Gippsland's GOLD
- Traralgon, Victoria; Australia;
- Broadcast area: Latrobe Valley & East Gippsland
- Frequency: 1242 kHz
- Branding: Gippsland's GOLD FM 98.3 & 1242 AM

Programming
- Language: English
- Format: Classic hits and talkback

Ownership
- Owner: Ace Radio
- Sister stations: TRFM

History
- First air date: 26 April 2002; 24 years ago
- Call sign meaning: 3 – Victoria GV – Gippsland (Latrobe) Valley

Technical information
- Repeater: 98.3 MHz (Mt Taylor)

Links
- Website: 1242.com.au

= Gold1242 & Gold FM 98.3 =

Gippsland's GOLD 1242 & GOLD FM 98.3 (call sign: 3GV) is an Australian radio station operating west of Traralgon, Victoria. It is owned by Ace Radio and shares studios with sister station TRFM, formerly 3TR and 3TRFM. The station broadcasts on the frequency of 1242 kHz from a transmitter in Myrtlebank (near Sale) on the Maffra-Sale road. Its signal covers the Latrobe Valley and East Gippsland.

It commenced broadcasting on 26 April 2002 branded as 3GV. Previously sister station 3TR had occupied the 1242 kHz frequency but moved to FM when Ace Radio was given a section 39 supplementary FM license for the Sale RA1 licence area.
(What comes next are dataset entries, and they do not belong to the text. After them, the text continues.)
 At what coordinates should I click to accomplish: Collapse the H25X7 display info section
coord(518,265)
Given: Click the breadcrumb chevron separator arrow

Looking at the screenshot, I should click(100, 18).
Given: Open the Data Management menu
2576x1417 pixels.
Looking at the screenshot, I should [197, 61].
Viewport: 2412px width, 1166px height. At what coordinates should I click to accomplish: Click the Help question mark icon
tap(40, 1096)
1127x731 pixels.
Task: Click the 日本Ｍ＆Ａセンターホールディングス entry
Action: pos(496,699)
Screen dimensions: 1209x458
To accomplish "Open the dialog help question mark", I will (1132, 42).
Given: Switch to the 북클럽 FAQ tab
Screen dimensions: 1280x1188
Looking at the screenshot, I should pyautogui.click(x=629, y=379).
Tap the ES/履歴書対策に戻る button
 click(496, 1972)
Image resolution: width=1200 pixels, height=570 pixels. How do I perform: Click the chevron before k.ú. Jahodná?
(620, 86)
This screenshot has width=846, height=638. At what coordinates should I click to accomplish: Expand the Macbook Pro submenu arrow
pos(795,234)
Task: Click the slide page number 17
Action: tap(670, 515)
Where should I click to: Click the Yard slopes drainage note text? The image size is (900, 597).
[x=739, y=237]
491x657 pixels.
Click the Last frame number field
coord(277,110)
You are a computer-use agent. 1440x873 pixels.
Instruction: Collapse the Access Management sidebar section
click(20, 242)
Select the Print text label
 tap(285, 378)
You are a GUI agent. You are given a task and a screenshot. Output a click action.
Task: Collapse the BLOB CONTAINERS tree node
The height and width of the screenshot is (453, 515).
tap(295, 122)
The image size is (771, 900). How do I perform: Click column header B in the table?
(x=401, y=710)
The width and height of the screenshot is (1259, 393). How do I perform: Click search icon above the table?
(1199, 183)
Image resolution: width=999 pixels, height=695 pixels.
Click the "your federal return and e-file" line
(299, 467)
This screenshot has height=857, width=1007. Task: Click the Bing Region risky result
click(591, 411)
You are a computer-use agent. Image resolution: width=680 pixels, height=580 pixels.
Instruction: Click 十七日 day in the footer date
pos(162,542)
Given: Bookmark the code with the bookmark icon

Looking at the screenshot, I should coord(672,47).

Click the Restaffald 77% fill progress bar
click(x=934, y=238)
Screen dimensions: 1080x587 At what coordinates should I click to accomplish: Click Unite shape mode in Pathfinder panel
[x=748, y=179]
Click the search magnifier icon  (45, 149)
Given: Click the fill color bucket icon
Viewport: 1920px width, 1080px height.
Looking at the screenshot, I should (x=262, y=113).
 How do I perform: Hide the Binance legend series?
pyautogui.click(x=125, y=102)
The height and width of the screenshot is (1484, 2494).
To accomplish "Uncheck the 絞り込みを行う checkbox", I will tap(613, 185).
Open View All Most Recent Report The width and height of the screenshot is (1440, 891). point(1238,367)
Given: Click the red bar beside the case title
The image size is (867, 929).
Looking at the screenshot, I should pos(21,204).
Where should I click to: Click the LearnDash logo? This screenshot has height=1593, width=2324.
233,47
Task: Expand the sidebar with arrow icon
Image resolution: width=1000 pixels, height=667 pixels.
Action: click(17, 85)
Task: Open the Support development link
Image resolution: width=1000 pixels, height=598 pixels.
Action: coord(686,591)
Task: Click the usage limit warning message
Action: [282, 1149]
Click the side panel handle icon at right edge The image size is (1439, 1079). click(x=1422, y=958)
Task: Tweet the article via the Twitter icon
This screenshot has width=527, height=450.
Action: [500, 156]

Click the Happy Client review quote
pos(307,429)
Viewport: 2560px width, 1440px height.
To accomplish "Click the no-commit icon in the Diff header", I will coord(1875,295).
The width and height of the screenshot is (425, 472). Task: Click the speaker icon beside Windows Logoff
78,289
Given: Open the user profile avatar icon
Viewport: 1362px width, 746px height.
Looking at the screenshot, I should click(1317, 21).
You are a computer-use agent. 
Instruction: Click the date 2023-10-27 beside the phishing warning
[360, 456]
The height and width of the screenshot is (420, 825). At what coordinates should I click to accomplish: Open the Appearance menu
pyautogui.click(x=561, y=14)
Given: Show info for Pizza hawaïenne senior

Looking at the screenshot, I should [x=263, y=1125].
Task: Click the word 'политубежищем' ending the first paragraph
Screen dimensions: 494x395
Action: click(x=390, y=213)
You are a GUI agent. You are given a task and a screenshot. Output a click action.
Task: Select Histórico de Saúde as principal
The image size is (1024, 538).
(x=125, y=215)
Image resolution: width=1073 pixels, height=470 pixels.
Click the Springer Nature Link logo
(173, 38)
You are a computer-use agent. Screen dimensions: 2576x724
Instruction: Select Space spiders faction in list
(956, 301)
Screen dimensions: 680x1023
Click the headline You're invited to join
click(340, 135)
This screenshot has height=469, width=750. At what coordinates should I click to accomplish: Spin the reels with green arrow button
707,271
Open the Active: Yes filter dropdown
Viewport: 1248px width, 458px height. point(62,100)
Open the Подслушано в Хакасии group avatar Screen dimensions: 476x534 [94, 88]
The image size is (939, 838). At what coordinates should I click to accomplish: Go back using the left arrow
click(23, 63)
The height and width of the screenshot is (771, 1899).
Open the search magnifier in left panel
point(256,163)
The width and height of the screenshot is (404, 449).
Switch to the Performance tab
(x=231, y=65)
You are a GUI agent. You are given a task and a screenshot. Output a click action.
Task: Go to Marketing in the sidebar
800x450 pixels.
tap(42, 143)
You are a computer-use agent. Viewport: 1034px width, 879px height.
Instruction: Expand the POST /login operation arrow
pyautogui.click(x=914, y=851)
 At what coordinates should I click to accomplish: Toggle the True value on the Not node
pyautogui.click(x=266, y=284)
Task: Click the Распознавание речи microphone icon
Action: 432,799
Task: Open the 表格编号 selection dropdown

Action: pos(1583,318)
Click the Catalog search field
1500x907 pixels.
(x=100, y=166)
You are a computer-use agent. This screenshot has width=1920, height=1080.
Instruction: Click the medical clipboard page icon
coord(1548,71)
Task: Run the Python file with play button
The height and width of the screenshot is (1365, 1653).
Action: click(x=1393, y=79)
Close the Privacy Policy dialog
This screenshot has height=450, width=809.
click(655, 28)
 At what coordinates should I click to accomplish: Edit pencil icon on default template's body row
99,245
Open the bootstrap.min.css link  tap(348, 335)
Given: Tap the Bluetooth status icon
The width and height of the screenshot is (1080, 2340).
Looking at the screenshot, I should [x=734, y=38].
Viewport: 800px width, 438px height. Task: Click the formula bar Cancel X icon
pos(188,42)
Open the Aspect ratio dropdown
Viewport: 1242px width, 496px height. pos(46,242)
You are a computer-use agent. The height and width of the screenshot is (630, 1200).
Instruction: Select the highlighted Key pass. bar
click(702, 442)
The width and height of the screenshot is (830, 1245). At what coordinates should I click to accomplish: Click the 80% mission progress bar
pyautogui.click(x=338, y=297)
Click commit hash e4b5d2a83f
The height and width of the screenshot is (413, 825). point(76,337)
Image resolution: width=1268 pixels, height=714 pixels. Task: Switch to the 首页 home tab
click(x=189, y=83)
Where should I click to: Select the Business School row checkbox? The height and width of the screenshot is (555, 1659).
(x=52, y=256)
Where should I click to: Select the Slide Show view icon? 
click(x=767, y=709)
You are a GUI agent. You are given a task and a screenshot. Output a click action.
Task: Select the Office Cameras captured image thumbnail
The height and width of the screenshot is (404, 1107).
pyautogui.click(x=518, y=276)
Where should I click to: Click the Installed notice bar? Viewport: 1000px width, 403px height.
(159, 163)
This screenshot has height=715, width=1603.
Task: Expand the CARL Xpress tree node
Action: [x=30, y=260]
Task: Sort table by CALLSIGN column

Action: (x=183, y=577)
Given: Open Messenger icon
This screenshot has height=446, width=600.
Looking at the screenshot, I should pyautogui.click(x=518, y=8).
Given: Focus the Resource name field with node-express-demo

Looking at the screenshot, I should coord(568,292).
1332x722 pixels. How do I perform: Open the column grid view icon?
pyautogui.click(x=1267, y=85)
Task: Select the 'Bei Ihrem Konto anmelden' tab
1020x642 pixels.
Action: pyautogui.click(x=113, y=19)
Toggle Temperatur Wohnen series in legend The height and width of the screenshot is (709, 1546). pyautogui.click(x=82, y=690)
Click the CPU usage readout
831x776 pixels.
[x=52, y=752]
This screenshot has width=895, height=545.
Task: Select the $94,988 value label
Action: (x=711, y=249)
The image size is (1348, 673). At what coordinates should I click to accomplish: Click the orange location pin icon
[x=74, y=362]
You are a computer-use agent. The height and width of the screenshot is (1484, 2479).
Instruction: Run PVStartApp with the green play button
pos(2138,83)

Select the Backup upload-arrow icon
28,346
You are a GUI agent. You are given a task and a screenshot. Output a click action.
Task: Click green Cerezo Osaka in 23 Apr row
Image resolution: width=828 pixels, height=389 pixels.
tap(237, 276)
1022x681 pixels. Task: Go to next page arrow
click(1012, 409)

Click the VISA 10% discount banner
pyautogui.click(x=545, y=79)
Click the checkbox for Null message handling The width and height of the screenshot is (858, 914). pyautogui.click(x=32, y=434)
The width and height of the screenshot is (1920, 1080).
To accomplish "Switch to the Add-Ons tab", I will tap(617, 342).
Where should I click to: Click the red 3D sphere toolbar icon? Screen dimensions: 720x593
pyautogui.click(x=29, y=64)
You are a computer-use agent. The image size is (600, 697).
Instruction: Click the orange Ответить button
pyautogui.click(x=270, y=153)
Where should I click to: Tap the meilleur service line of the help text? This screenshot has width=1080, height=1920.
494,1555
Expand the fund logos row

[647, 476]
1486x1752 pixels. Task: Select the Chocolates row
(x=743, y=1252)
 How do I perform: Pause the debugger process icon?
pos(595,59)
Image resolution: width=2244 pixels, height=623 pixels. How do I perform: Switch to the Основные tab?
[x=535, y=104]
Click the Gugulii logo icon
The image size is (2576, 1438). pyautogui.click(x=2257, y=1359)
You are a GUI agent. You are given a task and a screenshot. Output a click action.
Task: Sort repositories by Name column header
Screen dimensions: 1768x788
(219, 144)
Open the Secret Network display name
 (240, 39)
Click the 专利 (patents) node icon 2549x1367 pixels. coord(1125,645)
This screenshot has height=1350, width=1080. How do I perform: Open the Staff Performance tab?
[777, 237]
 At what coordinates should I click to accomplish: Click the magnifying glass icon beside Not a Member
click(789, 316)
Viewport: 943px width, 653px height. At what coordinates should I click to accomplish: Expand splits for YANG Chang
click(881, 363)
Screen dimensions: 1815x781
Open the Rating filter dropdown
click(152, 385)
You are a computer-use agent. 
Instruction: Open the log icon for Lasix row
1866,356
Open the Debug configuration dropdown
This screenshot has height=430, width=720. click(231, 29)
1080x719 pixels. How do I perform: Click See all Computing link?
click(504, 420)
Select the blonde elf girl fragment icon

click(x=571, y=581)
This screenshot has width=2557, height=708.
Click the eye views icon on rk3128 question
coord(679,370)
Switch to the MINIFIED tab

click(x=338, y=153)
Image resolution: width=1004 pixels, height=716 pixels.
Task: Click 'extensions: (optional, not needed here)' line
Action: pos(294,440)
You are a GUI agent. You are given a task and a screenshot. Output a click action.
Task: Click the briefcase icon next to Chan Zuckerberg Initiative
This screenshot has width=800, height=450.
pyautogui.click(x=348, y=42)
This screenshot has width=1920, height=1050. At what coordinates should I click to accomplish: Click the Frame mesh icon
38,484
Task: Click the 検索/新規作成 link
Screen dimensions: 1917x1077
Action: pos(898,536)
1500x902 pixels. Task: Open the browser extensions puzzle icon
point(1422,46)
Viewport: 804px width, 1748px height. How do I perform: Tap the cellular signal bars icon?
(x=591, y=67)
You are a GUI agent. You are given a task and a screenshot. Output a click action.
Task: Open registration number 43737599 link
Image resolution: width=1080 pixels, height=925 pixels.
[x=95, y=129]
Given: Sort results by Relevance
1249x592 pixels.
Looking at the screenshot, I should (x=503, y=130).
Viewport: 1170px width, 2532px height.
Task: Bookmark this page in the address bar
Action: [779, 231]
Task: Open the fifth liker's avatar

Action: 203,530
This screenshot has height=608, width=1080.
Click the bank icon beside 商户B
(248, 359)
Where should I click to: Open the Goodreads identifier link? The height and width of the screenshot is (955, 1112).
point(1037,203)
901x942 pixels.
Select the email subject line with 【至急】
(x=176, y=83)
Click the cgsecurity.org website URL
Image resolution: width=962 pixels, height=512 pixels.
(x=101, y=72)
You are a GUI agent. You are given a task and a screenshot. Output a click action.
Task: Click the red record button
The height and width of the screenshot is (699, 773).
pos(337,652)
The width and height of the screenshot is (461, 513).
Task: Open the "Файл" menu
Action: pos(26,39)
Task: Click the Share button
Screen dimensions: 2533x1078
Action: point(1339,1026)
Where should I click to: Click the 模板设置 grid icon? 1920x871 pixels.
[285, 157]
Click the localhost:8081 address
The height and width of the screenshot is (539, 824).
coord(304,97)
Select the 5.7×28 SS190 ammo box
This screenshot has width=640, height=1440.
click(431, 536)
Gippsland was one of the last regions in Australia to have a section 39 FM license and so up until 2002 had no commercial FM service.

Some programming previously broadcast on 3TR stayed on 3GV, notably AFL football coverage relayed from 3AW. AFL football was heard on FM in Gippsland only once while 3TR was simulcasting on FM and AM the day before both station's official launch in 2002 on Anzac Day (25 April 2002).
As of 2010 the station along with the rest of the Ace Radio network now carries AFL Nation instead of 3AW's AFL coverage.

In 2016, the station rebranded as Gippsland's 1242, with more programming taken from 3AW (similar to other ACE Radio stations). It soon reverted to its former branding of GOLD 1242. In 2017 they added an FM repeater from Mount Taylor (alongside the TRFM repeater) on 98.3 to better cover Bairnsdale & East Gippsland.